The current iteration of WSG’s online exhibition series, Something About the Light, opened February 2 and officially runs through the end of the month, followed by the March show Silence and Breezes. Of course, both exhibits will remain online past their closing dates. For Something About the Light, WSG’s 14 artists come together again with a new selection of works centered on the idea expressed in the exhibition's title.

The first work shown chronologically in the virtual gallery is Takeshi Takahara's Out of the Mud II, a “multiple color intaglio and woodcut with mica printed on Japanese paper.” Takahara’s print illustrates the form of a lily pad contrasting against a drab backdrop, with two smaller green forms in the foreground—suggesting, optimistically, life coming toward the light out of the muddy earth. In his work Out of the Mud XIII, the lily appears again as a small detail amidst a landscape of abstracted earth, sky, and water. 

Lynda Cole, Lancaster Sound - Sphinx III

Lynda Cole, Lancaster Sound - Sphinx III, photograph, pigment ink on rag paper, 10”h x 21”w print size. From the WSG Gallery exhibition Something About the Light. 

While Takahara’s works explore life and light springing from the earth, Lynda Cole’s painting Aurora Borealis explores her experience in Arctic Canada. The dark backdrop is layered with lighter hues and tinted whites, creating an experience that might seem less colorful than the iconic Aurora Borealis suggested by classic computer screen backgrounds. Cole’s photograph Lancaster Sound - Sphinx III depicts an austere scene in Arctic Canada, its limited color palette reminiscent of Cole’s painting above it. 

Francesc Burgos is a multimedia artist working in sculpture and functional ceramics, installation, painting, photography, digital artwork, and graphics. In previous exhibits Blue and Winter, Burgos contributed sculpture, jewelry, and one digital painting, 4. Variation in Blue. In a continuation of his color series composed of digital paintings, which look as if they could have been created with pastels, Borgos includes the warm, earth-toned piece 46. Gray, Yellow, Green. Its composition seemingly references dappled light on a bright, sunny day. In another digital painting, 47. Black, Blue, Yellow, a similar effect is achieved, perhaps depicting light piercing through a dark evening with a deep blue-black backdrop.
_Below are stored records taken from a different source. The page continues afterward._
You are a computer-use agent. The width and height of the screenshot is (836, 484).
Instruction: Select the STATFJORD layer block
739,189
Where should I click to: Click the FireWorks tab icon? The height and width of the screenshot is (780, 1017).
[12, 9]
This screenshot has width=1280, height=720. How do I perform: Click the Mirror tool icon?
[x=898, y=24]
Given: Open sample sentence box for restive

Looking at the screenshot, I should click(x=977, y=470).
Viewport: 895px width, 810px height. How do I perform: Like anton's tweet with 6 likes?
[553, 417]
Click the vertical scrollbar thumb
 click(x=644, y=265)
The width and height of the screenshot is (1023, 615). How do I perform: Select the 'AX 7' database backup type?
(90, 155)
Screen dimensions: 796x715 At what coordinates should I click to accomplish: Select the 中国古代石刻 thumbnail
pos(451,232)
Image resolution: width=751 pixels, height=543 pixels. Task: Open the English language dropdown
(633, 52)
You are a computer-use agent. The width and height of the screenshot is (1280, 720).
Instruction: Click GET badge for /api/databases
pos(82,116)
In the Winter exhibition, Ted Ramsay contributed two references to classical sculpture and style, with both a 3-D circular fiberglass relief sculpture and a study of an unnamed museum piece in carbon and white pencil. Ramsay’s choices for Something About the Light include one of his Visual Symphony paintings, Visual Symphony Mendelssohn | Symphony No. 4 in A major, Op. 90 "Italian”—two of which we saw in Blue—and the figurative work Model with Cell Phone. Ramsay’s Visual Symphony paintings nod to abstract expressionism and the process of creation, while his figurative paintings contain elements of abstraction, pattern, and dramatic light sources, in keeping with the theme of the exhibit.

While WSG Galley's main space for exhibitions now is online, it has also partnered with the Ann Arbor Art Center, which is hosting Something About the Light through February 27 in its upstairs gallery for those adventurous enough to view the art in person.


Elizabeth Smith is an AADL staff member and is interested in art history and visual culture.